L’Origine de nos Idees du Sublime et du Beau/V

Traduction par E. Lagentie de Lavaïsse.
Pichon et Depierreux (p. 66-68).

SECTION V.
La Joie et le Chagrin.

On doit observer que la cessation du plaisir affecte l’ame de trois manières. S’il cesse simplement, après avoir duré un tems convenable, il laisse dans cet état’que nous avons nommé indifférence ; s’il est interrompu brusquement, on éprouve une sensation désagréable exprimée parle mot de contre-tems ; enfin, l’objet échappe-t-il sans laisser l’espoir d’une autre jouissance, cette perte est accompagnée d’un sentiment qu’on nomme chagrin. Or, je ne pense pas qu’aucune de ces affections, sans excepter celle du chagrin qui est la plus violente, ressemble en quelque chose à la douleur positive. L’homme qui se chagrine se laisse dominer par sa passion ; il s’y livre, il l’aime : il n’en est pas ainsi à l’égard d’une douleur réelle ; personne ne la souffre volontiers pendant un tems considérable. Qu’on s’abandonne volontairement au chagrin, quoique cette sensation soit loin d’être simplement agréable, ce n’est pas bien difficile à comprendre. Il est dans la nature du chagrin de s’attacher à son objet, de ne le perdre jamais de vue, de se le représenter sous l’aspect le plus agréable, d’en examiner jusqu’aux plus petits détails ; de revenir sur chaque jouissance particulière, de s’arrêter avec complaisance sur chacune, et de trouver à toutes mille nouvelles délices, inaperçues jusqu’alors. Le plaisir domine toujours dans le chagrin ; et il s’en faut de beaucoup que l’affliction que nous éprouvons ait quelque ressemblance avec la douleur absolue, qui est toujours odieuse, et dont nous nous délivrons aussitôt que nous en avons le pouvoir. L’Odissée d’Homère qui abonde en images naturelles et touchantes, n’en a pas de plus frappantes que celles que fournissent à Ménélas le sort infortuné de ses amis et la manière dont il sent ce malheur. Il avoue, à la vérité, que souvent il s’arrache à des réflexions si tristes ; mais il observe aussi que toutes tristes qu’elles sont, elles ne laissent pas de lui donner du plaisir.

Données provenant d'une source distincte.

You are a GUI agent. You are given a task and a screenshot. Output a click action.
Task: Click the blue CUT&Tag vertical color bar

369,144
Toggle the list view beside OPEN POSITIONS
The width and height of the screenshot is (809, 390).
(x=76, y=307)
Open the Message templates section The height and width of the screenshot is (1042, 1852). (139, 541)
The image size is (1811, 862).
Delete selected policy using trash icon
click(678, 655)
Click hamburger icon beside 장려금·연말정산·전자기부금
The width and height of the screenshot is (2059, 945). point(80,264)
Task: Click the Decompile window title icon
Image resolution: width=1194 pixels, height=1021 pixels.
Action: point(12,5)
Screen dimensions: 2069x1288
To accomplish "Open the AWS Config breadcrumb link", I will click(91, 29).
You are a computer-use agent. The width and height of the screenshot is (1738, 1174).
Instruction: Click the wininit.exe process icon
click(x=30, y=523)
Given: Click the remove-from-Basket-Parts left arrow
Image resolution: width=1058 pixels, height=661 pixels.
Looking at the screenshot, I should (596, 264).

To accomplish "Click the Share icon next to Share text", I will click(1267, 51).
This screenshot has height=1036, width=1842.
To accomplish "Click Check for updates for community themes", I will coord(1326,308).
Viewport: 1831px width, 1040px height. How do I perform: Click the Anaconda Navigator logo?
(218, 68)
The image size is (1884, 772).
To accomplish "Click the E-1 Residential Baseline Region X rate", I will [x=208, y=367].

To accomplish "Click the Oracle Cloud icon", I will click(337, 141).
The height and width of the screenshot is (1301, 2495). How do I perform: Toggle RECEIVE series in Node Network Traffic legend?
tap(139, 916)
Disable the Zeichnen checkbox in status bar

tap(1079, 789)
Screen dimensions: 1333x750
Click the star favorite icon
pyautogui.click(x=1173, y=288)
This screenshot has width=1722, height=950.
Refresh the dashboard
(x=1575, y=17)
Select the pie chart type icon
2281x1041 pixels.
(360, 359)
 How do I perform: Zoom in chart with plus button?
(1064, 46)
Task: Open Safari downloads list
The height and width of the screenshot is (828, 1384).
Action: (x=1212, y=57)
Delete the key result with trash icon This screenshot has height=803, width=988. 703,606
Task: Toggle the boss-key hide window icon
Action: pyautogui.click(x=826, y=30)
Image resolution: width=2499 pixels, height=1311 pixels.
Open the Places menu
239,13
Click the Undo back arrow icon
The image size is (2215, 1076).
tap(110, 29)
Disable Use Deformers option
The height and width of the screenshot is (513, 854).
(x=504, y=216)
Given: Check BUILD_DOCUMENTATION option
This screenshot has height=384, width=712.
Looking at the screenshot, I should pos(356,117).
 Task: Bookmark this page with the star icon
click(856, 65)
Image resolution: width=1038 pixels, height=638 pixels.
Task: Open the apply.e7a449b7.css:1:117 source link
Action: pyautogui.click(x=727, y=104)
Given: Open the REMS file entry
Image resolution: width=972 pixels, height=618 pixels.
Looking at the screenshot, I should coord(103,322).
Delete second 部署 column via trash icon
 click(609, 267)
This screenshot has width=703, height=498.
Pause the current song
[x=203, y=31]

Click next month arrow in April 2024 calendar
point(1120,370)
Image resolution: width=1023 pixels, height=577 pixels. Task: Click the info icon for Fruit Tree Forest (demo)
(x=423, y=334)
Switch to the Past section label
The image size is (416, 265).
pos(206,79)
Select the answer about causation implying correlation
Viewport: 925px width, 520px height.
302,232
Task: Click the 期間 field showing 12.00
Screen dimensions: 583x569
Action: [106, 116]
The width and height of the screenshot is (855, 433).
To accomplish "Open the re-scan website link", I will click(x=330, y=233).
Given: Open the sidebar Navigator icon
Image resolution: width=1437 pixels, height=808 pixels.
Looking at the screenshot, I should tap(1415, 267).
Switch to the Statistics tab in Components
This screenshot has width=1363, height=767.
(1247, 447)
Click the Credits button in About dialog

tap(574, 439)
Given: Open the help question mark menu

Ἀλλ’ ἔμπης πάντας μὲν ὀδυρόμενος καὶ ἀχεύων,
Πολλάκις ἐν μεγάροισι καθήμενος ἡμετέροισιν
Ἄλλοτε μέν τε γόῳ φρένα τέρπομαι, ἄλλοτε δ’ αὖτε
Παύομαι αἰψηρὸς δὲ κόρος κρυεροῖο γόοιο.


« Dans les courts intervalles d’une douleur qui n’est pas sans délices, fidèle aux devoir de l’amitié, je donne aux illustres morts, qui me seront chers à jamais, un tribut de douces larmes. » D’autre part, quand nous recouvrons la santé, quand nous échappons à un pressant danger, est-ce de joie que nous sommes émus ? La Sensation qui accompagne ces divers accidens diffère en tout de cette satisfaction douce et voluptueuse qui remue notre ame à l’approche du plaisir. Le délice qui naît des modifications de la douleur, indique sa source par sa nature solide, forte et sévère.